A multiresolution spatial parameterization for the estimation of fossil-fuel carbon dioxide emissions via atmospheric inversions

J. Ray, V. Yadav, A.M. Michalak, B. van Bloemen Waanders and S.A. McKenna


As the world explores avenues for climate change mitigation, it is becoming increasingly important to be able to evaluate the magnitude and spatial distribution of CO2 emissions from fossil fuel burning. Atmospheric observations of CO2 provide one key piece of the puzzle, as these observations reflect emissions at upwind locations. The strong spatial heterogeneity of fossil fuel emissions makes it challenging to disentangle signals coming from different geographic regions, however. This manuscript presents a wavelet-based approach for tackling this problem. The approach leverages the information content of atmospheric observations, as well as the localized nature of fossil fuel emissions.

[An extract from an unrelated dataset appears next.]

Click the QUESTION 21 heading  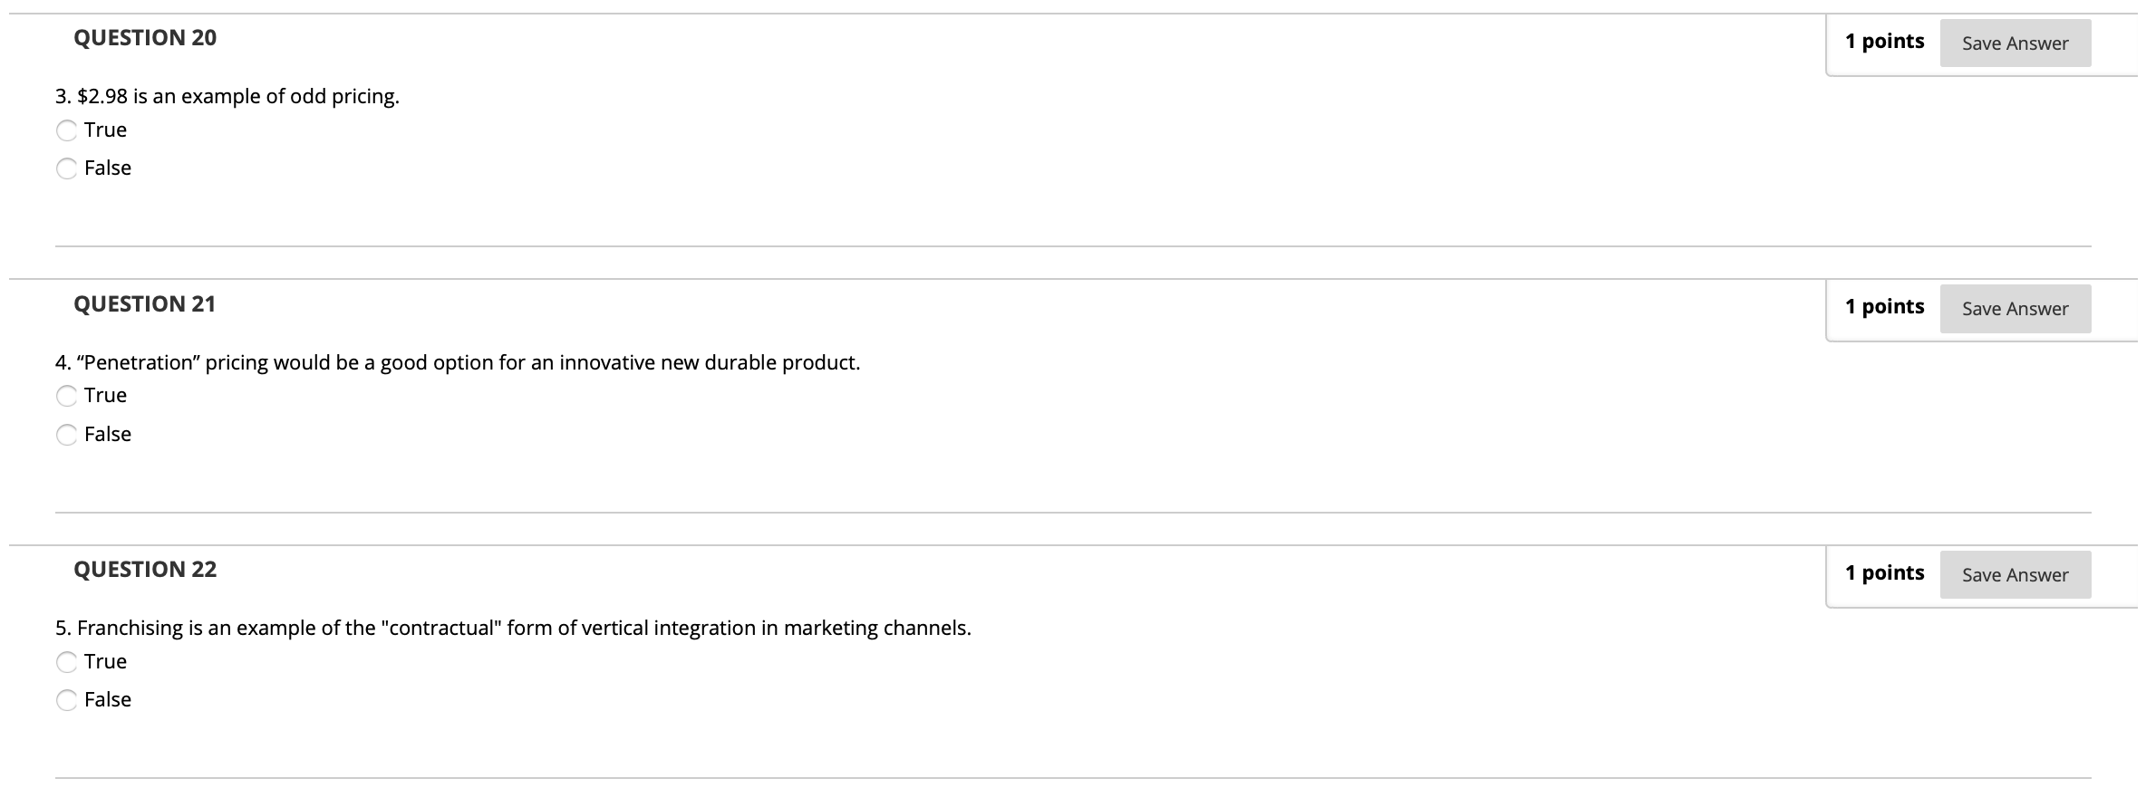click(x=145, y=304)
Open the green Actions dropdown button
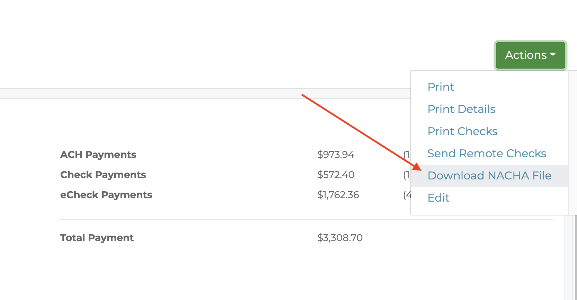Screen dimensions: 577x300 (530, 55)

Figure: Differences in the spatial distribution of biospheric (top) and fossil-fuel (bottom) CO2 fluxes. The biospheric fluxes are stationary, whereas ffCO2 emissions are non-stationary and correlated with human habitation. The fluxes/emissions cover 1–8 June 2002. The biospheric fluxes are obtained from CASA-GFED (http://www. globalfiredata.org/index.html). The post-processing steps to obtain the fluxes as plotted are described in Gourdji et al. (2012). The units of fluxes/emissions are μmol s−1 m−2 of C. The ffCO2 emissions are calculated by spatiotemporal averaging of the Vulcan inventory. Note the different color maps; ffCO2 emissions can assume only non-negative values.


The characterization of fossil-fuel CO2 (ffCO2) emissions is paramount to carbon cycle studies, but the use of atmospheric inverse modeling approaches for this purpose has been limited by the highly heterogeneous and non-Gaussian spatiotemporal variability of emissions. Here we explore the feasibility of capturing this variability using a low-dimensional parameterization that can be implemented within the context of atmospheric CO2 inverse problems aimed at constraining regional-scale emissions. We construct a multiresolution (i.e., wavelet-based) spatial parameterization for ffCO2 emissions using the Vulcan inventory, and examine whether such a~parameterization can capture a realistic representation of the expected spatial variability of actual emissions. We then explore whether sub-selecting wavelets using two easily available proxies of human activity (images of lights at night and maps of built-up areas) yields a low-dimensional alternative. We finally implement this low-dimensional parameterization within an idealized inversion, where a sparse reconstruction algorithm, an extension of stagewise orthogonal matching pursuit (StOMP), is used to identify the wavelet coefficients. We find that (i) the spatial variability of fossil-fuel emission can indeed be represented using a low-dimensional wavelet-based parameterization, (ii) that images of lights at night can be used as a proxy for sub-selecting wavelets for such analysis, and (iii) that implementing this parameterization within the described inversion framework makes it possible to quantify fossil-fuel emissions at regional scales if fossil-fuel-only CO2 observations are available.

Ray, J., V. Yadav, A.M. Michalak, B. van Bloemen Waanders, S. A. McKenna (2014) “A multiresolution spatial parameterization for the estimation of fossil-fuel carbon dioxide emissions via atmospheric inversions”, Geoscientific Model Development, 7, 1901-1918, doi:10.5194/gmd-7-1901-2014.